From: Steven Rostedt
Date: Tue Feb 19 2019 - 14:03:35 EST


On Tue, 19 Feb 2019 10:43:36 -0800
Linus Torvalds <torvalds@xxxxxxxxxxxxxxxxxxxx> wrote:

> On Tue, Feb 19, 2019 at 8:18 AM Steven Rostedt <rostedt@xxxxxxxxxxx> wrote:
> >
> > > So it would be good to not just say "user or kernel", but actually say
> > > what *kind* of kernel access it expects.
> >
> > Note, kprobes are a different kind of beast. I've used kprobes to probe
> > userspace information as well as kernel. Heck, I could see someone
> > even using kprobes to probe IO memory to check if a device is doing
> > what they expect it's doing.
>
> Note that even if that is the case, you _need_ to special "user vs
> kernel" information.
>
> Because the exact same address might exist in both.
>
> Right now I think that only happens on sparc32, but vendors used to
> have that issue on x86-32 too (if they had the 4G:4G patches).

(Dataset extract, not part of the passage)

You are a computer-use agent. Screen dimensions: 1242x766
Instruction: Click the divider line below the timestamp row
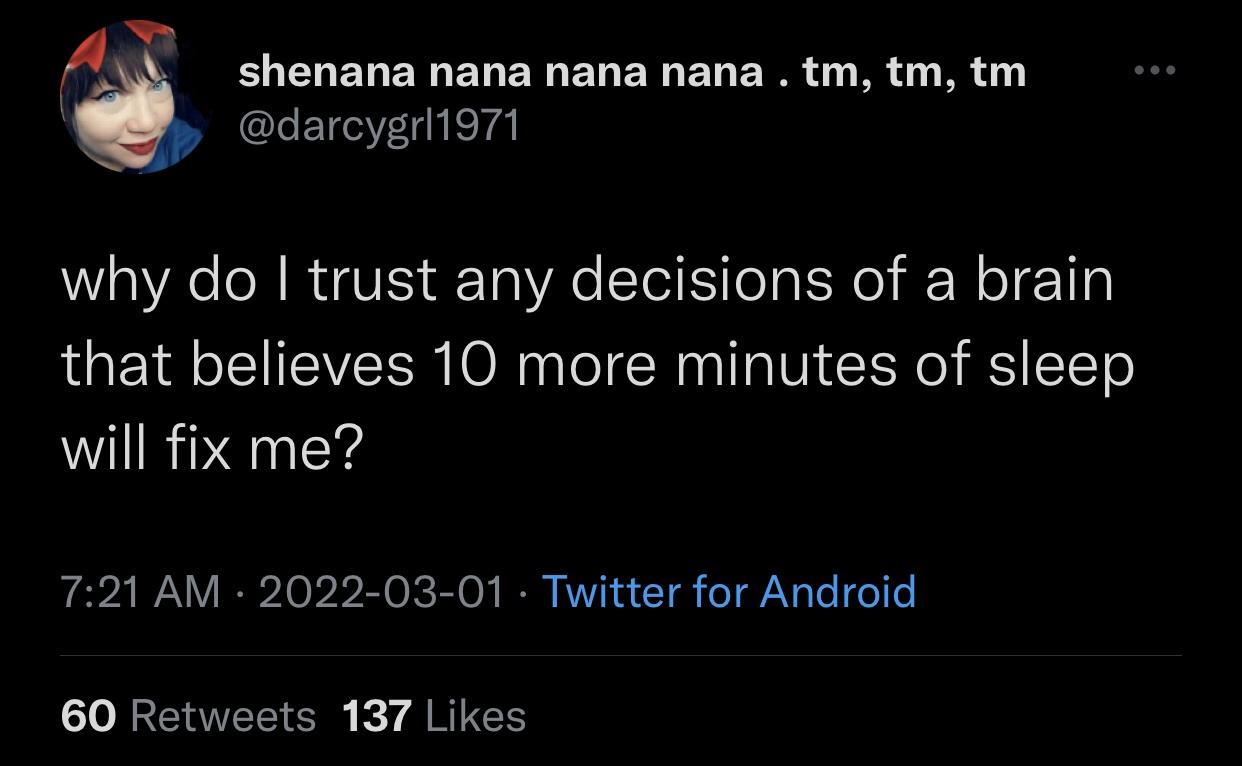tap(620, 655)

Hmm, I didn't realize that Linux allowed the same address to be
different depending on being in kernel or user space (learn something
new everyday). I guess it makes sense, and even easier with the switch
of cr3 from user to kernel. And I even knew of 4G:4G, but never used
it, nor put too much thought about its implementation.

>
> > Basically, a kprobe is mostly used for debugging what's happening in a
> > live kernel, to read any address.
>
> My point is that "any address" is not sufficient to begin with. You
> need "kernel or user".
>
> Having a flag for what _kind_ of kernel address is ok might then be
> required for other cases if they might not be ok with following page
> tables to IO space..
>

Good point. Looks like we should add a new flag for kprobe
trace parameters, that tell kprobes if the address is expected to be
user or kernel. That would be good regardless of the duplicate
meanings, as we could use copy_from_user without touching KERNEL_DS, if
the probe argument specifically states "this is user space". For
example, when probing do_sys_open, and you want to read what path string
was passed into the kernel.

Masami, thoughts?

-- Steve